Markets went into Friday freefall with more than $7 trillion wiped off the value of the world's shares, and New Zealand was warned to brace for a global recession.
"It's a done deal," said the ANZ's chief economist. "The credit market has all but closed," according to Russell Investments.
Yesterday, central bank governors from the seven richest nations gathered in Washington DC to hammer out a five-point plan aimed at unfreezing the credit crisis. Led by the United States, the countries pledged to protect major banks, to stimulate credit flow and to support banks in raising money.
In New Zealand, the two contenders for the premiership will today explain their respective plans to fix the economy, in a brief breathing gap before markets reopen tomorrow.
Auckland is the engine-room of the nation's economy, and so it is that the prime ministerial contenders arrive in Auckland today to explain how they will retune that stuttering engine.
At carefully-choreographed election campaign launches, John Key and Helen Clark will try to persuade voters of their financial competence and restraint, as the global sharemarkets plummet to new lows. They were given little cause for optimism.
Friday saw all the major world markets tumble - in London the FTSE fell 381.7 points, or 8.9 per cent, to 3932.1. It was its second-biggest points loss ever, dropping below the 4000 level for the first time in more than five years.
On Wall St, the Dow Jones Industrial Average opened yesterday with an 8 per cent drop.
And at home the NZX50 dropped almost 5 per cent.

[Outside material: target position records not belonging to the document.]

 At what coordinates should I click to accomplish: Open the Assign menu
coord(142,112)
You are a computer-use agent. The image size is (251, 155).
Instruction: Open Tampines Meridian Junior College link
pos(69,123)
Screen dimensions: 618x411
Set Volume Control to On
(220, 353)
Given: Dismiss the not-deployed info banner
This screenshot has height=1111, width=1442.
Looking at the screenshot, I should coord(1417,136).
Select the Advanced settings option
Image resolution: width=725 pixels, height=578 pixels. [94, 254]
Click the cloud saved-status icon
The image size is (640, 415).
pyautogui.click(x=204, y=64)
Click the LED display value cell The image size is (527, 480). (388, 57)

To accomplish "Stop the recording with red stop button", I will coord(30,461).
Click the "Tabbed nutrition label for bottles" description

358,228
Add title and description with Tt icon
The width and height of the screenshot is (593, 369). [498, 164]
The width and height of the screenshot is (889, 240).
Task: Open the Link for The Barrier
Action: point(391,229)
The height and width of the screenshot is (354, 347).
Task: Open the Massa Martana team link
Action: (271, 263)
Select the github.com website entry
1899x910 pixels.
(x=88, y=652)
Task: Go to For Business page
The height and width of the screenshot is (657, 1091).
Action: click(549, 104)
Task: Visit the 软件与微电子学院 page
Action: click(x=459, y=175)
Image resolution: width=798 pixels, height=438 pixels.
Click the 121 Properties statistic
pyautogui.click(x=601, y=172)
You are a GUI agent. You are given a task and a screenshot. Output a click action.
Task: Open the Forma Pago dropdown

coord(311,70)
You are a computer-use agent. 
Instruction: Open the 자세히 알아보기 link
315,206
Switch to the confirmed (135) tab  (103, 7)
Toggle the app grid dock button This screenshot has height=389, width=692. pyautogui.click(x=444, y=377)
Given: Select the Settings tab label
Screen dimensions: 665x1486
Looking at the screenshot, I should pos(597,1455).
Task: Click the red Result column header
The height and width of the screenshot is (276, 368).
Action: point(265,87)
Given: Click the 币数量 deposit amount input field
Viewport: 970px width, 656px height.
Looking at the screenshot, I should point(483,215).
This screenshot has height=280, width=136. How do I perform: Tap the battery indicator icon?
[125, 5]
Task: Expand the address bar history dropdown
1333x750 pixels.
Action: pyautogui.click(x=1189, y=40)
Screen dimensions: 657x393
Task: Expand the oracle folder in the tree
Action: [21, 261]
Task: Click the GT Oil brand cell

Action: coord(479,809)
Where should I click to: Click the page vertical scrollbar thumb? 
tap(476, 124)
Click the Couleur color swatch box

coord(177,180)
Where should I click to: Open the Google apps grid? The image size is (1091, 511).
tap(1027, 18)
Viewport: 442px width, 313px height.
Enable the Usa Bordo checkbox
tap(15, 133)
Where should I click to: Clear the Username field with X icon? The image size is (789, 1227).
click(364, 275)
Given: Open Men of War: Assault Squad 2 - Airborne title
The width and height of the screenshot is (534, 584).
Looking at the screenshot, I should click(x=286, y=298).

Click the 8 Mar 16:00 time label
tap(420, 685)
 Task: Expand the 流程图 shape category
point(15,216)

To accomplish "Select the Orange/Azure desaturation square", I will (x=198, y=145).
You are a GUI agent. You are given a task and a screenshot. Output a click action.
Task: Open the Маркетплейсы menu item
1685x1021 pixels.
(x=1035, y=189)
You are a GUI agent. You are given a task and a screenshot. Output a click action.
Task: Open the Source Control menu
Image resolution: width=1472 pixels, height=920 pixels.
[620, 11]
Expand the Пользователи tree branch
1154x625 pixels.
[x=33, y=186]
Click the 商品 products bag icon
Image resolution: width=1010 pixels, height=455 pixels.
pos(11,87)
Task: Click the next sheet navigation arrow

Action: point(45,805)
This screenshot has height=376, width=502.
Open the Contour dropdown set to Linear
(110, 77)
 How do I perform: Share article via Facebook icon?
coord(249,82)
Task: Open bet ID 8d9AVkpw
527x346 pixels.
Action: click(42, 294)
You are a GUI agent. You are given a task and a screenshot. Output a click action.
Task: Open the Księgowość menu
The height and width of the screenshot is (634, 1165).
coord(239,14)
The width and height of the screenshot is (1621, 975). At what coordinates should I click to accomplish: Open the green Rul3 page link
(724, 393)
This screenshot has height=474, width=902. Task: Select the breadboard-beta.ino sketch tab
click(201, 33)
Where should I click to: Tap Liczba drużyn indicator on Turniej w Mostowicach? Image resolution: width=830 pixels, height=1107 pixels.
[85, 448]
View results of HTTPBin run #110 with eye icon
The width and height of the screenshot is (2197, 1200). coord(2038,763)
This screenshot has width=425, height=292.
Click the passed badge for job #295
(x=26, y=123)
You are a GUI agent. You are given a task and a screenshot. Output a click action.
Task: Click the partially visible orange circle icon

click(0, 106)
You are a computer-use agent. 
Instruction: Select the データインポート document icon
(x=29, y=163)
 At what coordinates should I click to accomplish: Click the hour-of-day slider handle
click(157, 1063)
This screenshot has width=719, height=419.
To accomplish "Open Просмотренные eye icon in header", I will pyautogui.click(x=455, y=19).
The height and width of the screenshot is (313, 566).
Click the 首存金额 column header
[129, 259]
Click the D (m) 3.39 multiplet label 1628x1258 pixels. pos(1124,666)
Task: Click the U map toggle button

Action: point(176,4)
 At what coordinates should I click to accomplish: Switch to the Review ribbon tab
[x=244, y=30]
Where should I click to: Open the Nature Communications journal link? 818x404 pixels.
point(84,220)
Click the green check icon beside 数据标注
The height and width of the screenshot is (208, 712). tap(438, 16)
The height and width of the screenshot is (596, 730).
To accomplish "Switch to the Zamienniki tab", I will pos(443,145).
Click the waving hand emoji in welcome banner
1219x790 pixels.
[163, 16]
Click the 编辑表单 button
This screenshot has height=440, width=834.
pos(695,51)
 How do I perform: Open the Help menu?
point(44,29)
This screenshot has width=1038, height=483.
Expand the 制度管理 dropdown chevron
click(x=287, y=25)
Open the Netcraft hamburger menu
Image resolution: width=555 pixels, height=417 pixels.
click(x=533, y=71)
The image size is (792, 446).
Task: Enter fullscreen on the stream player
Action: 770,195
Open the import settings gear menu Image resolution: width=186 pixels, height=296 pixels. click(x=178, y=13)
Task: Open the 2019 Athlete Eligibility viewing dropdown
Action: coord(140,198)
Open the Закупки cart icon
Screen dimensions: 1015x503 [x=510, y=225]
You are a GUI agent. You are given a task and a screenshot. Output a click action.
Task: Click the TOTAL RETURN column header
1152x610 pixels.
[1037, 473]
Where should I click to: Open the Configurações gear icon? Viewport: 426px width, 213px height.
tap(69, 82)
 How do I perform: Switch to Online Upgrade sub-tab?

Cameron Bagrie, chief economist for ANZ, said: "There is no question now - we are entering a global recession. It's a done deal. For years the thing driving Anglo-Saxon countries has been massive consumption.
"We have an attitude of we want it and we want it now but now people have nothing saved for a rainy day. It's going to be tough but in the long run the economy will be better off.
"It's a readjustment, moving from a borrowing-based wealth to earning it. It will be stronger for it."
Alister Van der Maas, of Russell Investments, said the crises that hit the sub-prime mortgage market last year had now permeated the entire financial sector.
A global recession looked likely, he said.
"But for how long and how bad is another thing?
"No economist can give a steadfast prediction."
He did warn it could potentially hit New Zealand industries hard. "The credit market has all but closed.
"We consume through credit. If credit dries up we can't buy as much. Then that affects suppliers like China. They then have less demand for raw materials and the cycle continues.
"We are a commodity economy. What happens if China decides they don't want as much milk powder?"
The markets are expected to take some comfort from the G7 finance package, in Washington.
But Westpac's chief economist, Brendan O'Donovan, said it would not solve everything overnight.
"Even if authorities stop the current downward spiral the problems are not over."
He argued there was no choice but for Alan Bollard, the Reserve Bank Governor, to decrease the official cash rate at the end of the month.
"Whatever happened has still got a long way to go," O'Donovan added. "The credit markets will reopen but borrowing will be more expensive... Things are happening lightning fast."
At financial planner Moneymax, Liz Koh warned investors against rushing out and selling their shares.
"If you have a house and the market dips down, you don't quickly sell up. You hold on. The same thing applies here. Best strategy is to hold on and wait until its normal again," she said.
"A lot of people have been scared into selling. That's the wrong thing to do. "At times like this you need to be diversified and over the long haul you should be okay."
There were even opportunities to be had for some cashed-up investors.
"The current prices don't reflect shares' real value. They are not necessarily going to bounce back quickly. But over the next three to four years we can expect good growth."
As well as Labour and National, the smaller Act and United Future parties are also in Auckland today to kick off their election campaigns and offer their solutions for the economy.
Sir Roger Douglas, the former Labour finance minister whose name became synonymous with the economic reforms of the 1980s, returns to the stage today as a candidate for the Act Party.
He believes John Key is not doing enough to address the crisis, and wants to slash personal and corporate taxes and government spending.
Douglas said his prescription would allow New Zealanders to overtake Australia in the wealth stakes - seen as a pipe dream by most politicians. But Douglas said his policies could increase the average person's income by $500 a week - enough to make us richer than our Australian cousins in 2020.
Aged 70, Douglas would be unlikely to be around long enough to administer the entire course of medication. But he is confident of returning to Parliament and staying for two terms.
He would be 76 when he retired, but pointed out John McCain is even older - and he is running for president of the United States.